▶ [Exercise details]:
Return every line of the listing below verbatim, in its original order and with nothing added or dropped.

▶ [Record excerpts]:
__________________________________________________

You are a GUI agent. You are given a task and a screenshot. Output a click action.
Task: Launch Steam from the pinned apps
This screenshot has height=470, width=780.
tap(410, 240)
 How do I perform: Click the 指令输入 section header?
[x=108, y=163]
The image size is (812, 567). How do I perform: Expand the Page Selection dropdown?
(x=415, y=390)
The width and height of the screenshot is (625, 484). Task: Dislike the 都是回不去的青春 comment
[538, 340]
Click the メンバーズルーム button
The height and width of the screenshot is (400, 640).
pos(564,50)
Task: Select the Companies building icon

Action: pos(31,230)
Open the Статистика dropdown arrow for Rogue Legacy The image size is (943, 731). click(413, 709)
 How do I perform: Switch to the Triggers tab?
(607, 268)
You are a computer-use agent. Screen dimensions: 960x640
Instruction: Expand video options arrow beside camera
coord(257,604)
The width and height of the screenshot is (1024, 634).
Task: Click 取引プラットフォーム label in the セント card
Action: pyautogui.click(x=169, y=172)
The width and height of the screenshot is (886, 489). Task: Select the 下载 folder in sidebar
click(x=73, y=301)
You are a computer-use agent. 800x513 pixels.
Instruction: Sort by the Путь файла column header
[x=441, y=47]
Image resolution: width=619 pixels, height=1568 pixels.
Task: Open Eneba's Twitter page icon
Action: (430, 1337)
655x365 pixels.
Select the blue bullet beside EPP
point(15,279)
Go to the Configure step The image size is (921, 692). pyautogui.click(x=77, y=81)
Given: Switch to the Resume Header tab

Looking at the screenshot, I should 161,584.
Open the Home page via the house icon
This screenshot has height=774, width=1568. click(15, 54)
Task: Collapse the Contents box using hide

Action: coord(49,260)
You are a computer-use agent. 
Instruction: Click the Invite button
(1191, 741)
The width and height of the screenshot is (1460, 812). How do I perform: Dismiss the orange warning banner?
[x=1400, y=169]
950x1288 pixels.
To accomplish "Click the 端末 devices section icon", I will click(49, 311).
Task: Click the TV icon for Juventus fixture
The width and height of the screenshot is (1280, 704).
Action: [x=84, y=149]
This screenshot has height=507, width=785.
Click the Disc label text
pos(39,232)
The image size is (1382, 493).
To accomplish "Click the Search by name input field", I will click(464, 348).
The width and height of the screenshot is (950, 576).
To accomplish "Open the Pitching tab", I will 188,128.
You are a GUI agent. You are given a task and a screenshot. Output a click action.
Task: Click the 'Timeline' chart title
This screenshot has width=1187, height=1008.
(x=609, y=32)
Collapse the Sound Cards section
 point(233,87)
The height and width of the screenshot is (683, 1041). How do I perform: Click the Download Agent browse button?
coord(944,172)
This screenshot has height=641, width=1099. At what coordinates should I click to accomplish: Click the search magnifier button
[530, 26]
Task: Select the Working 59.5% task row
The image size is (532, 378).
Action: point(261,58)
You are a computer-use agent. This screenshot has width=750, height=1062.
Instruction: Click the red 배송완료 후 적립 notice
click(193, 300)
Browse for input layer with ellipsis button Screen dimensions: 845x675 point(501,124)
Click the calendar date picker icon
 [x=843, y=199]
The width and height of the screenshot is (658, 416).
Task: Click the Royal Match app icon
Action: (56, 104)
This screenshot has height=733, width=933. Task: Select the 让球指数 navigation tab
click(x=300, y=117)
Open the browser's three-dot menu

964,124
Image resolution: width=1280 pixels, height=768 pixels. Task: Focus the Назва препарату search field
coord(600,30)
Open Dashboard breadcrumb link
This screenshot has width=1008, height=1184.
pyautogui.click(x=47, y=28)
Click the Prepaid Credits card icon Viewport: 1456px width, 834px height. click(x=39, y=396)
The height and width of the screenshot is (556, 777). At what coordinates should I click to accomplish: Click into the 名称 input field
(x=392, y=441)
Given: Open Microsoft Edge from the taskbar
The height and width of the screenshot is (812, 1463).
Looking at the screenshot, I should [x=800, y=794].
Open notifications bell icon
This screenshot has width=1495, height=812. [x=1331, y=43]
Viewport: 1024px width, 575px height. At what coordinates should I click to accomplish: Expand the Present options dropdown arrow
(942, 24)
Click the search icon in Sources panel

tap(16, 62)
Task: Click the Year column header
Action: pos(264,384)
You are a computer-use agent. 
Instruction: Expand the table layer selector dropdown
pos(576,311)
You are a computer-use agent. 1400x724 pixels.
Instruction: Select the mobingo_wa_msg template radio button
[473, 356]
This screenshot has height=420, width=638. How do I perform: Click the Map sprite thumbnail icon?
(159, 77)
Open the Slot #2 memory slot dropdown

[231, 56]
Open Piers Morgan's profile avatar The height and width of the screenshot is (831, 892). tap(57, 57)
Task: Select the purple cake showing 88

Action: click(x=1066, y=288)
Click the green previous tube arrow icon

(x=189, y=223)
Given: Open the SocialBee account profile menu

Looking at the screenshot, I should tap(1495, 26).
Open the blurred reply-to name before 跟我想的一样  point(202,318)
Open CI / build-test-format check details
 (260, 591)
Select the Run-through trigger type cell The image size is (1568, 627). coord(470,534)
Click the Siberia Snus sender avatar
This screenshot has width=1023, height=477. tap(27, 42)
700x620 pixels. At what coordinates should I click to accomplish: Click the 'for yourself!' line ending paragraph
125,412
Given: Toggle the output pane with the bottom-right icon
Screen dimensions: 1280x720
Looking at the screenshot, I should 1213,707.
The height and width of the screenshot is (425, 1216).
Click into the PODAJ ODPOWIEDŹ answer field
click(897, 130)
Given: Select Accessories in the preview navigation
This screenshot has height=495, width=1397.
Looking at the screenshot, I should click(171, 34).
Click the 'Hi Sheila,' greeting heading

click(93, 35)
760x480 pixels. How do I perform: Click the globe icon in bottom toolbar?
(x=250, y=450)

__________________________________________________

▶ [Correct result]:
You are a GUI agent. You are given a task and a screenshot. Output a click action.
Task: Launch Steam from the pinned apps
This screenshot has height=470, width=780.
tap(410, 240)
 How do I perform: Click the 指令输入 section header?
[x=108, y=163]
The image size is (812, 567). How do I perform: Expand the Page Selection dropdown?
(x=415, y=390)
The width and height of the screenshot is (625, 484). Task: Dislike the 都是回不去的青春 comment
[538, 340]
Click the メンバーズルーム button
The height and width of the screenshot is (400, 640).
pos(564,50)
Task: Select the Companies building icon

Action: pos(31,230)
Open the Статистика dropdown arrow for Rogue Legacy The image size is (943, 731). click(413, 709)
 How do I perform: Switch to the Triggers tab?
(607, 268)
You are a computer-use agent. Screen dimensions: 960x640
Instruction: Expand video options arrow beside camera
coord(257,604)
The width and height of the screenshot is (1024, 634).
Task: Click 取引プラットフォーム label in the セント card
Action: pyautogui.click(x=169, y=172)
The width and height of the screenshot is (886, 489). Task: Select the 下载 folder in sidebar
click(x=73, y=301)
You are a computer-use agent. 800x513 pixels.
Instruction: Sort by the Путь файла column header
[x=441, y=47]
Image resolution: width=619 pixels, height=1568 pixels.
Task: Open Eneba's Twitter page icon
Action: (430, 1337)
655x365 pixels.
Select the blue bullet beside EPP
point(15,279)
Go to the Configure step The image size is (921, 692). pyautogui.click(x=77, y=81)
Given: Switch to the Resume Header tab

Looking at the screenshot, I should 161,584.
Open the Home page via the house icon
This screenshot has height=774, width=1568. click(15, 54)
Task: Collapse the Contents box using hide

Action: coord(49,260)
You are a computer-use agent. 
Instruction: Click the Invite button
(1191, 741)
The width and height of the screenshot is (1460, 812). How do I perform: Dismiss the orange warning banner?
[x=1400, y=169]
950x1288 pixels.
To accomplish "Click the 端末 devices section icon", I will click(49, 311).
Task: Click the TV icon for Juventus fixture
The width and height of the screenshot is (1280, 704).
Action: [x=84, y=149]
This screenshot has height=507, width=785.
Click the Disc label text
pos(39,232)
The image size is (1382, 493).
To accomplish "Click the Search by name input field", I will click(464, 348).
The width and height of the screenshot is (950, 576).
To accomplish "Open the Pitching tab", I will 188,128.
You are a GUI agent. You are given a task and a screenshot. Output a click action.
Task: Click the 'Timeline' chart title
This screenshot has width=1187, height=1008.
(x=609, y=32)
Collapse the Sound Cards section
 point(233,87)
The height and width of the screenshot is (683, 1041). How do I perform: Click the Download Agent browse button?
coord(944,172)
This screenshot has height=641, width=1099. At what coordinates should I click to accomplish: Click the search magnifier button
[530, 26]
Task: Select the Working 59.5% task row
The image size is (532, 378).
Action: point(261,58)
You are a computer-use agent. This screenshot has width=750, height=1062.
Instruction: Click the red 배송완료 후 적립 notice
click(193, 300)
Browse for input layer with ellipsis button Screen dimensions: 845x675 point(501,124)
Click the calendar date picker icon
 [x=843, y=199]
The width and height of the screenshot is (658, 416).
Task: Click the Royal Match app icon
Action: (56, 104)
This screenshot has height=733, width=933. Task: Select the 让球指数 navigation tab
click(x=300, y=117)
Open the browser's three-dot menu

964,124
Image resolution: width=1280 pixels, height=768 pixels. Task: Focus the Назва препарату search field
coord(600,30)
Open Dashboard breadcrumb link
This screenshot has width=1008, height=1184.
pyautogui.click(x=47, y=28)
Click the Prepaid Credits card icon Viewport: 1456px width, 834px height. click(x=39, y=396)
The height and width of the screenshot is (556, 777). At what coordinates should I click to accomplish: Click into the 名称 input field
(x=392, y=441)
Given: Open Microsoft Edge from the taskbar
The height and width of the screenshot is (812, 1463).
Looking at the screenshot, I should [x=800, y=794].
Open notifications bell icon
This screenshot has width=1495, height=812. [x=1331, y=43]
Viewport: 1024px width, 575px height. At what coordinates should I click to accomplish: Expand the Present options dropdown arrow
(942, 24)
Click the search icon in Sources panel

tap(16, 62)
Task: Click the Year column header
Action: pos(264,384)
You are a computer-use agent. 
Instruction: Expand the table layer selector dropdown
pos(576,311)
You are a computer-use agent. 1400x724 pixels.
Instruction: Select the mobingo_wa_msg template radio button
[473, 356]
This screenshot has height=420, width=638. How do I perform: Click the Map sprite thumbnail icon?
(159, 77)
Open the Slot #2 memory slot dropdown

[231, 56]
Open Piers Morgan's profile avatar The height and width of the screenshot is (831, 892). tap(57, 57)
Task: Select the purple cake showing 88

Action: click(x=1066, y=288)
Click the green previous tube arrow icon

(x=189, y=223)
Given: Open the SocialBee account profile menu

Looking at the screenshot, I should tap(1495, 26).
Open the blurred reply-to name before 跟我想的一样  point(202,318)
Open CI / build-test-format check details
 (260, 591)
Select the Run-through trigger type cell The image size is (1568, 627). coord(470,534)
Click the Siberia Snus sender avatar
This screenshot has width=1023, height=477. tap(27, 42)
700x620 pixels. At what coordinates should I click to accomplish: Click the 'for yourself!' line ending paragraph
125,412
Given: Toggle the output pane with the bottom-right icon
Screen dimensions: 1280x720
Looking at the screenshot, I should 1213,707.
The height and width of the screenshot is (425, 1216).
Click into the PODAJ ODPOWIEDŹ answer field
click(897, 130)
Given: Select Accessories in the preview navigation
This screenshot has height=495, width=1397.
Looking at the screenshot, I should click(171, 34).
Click the 'Hi Sheila,' greeting heading

click(93, 35)
760x480 pixels. How do I perform: Click the globe icon in bottom toolbar?
(x=250, y=450)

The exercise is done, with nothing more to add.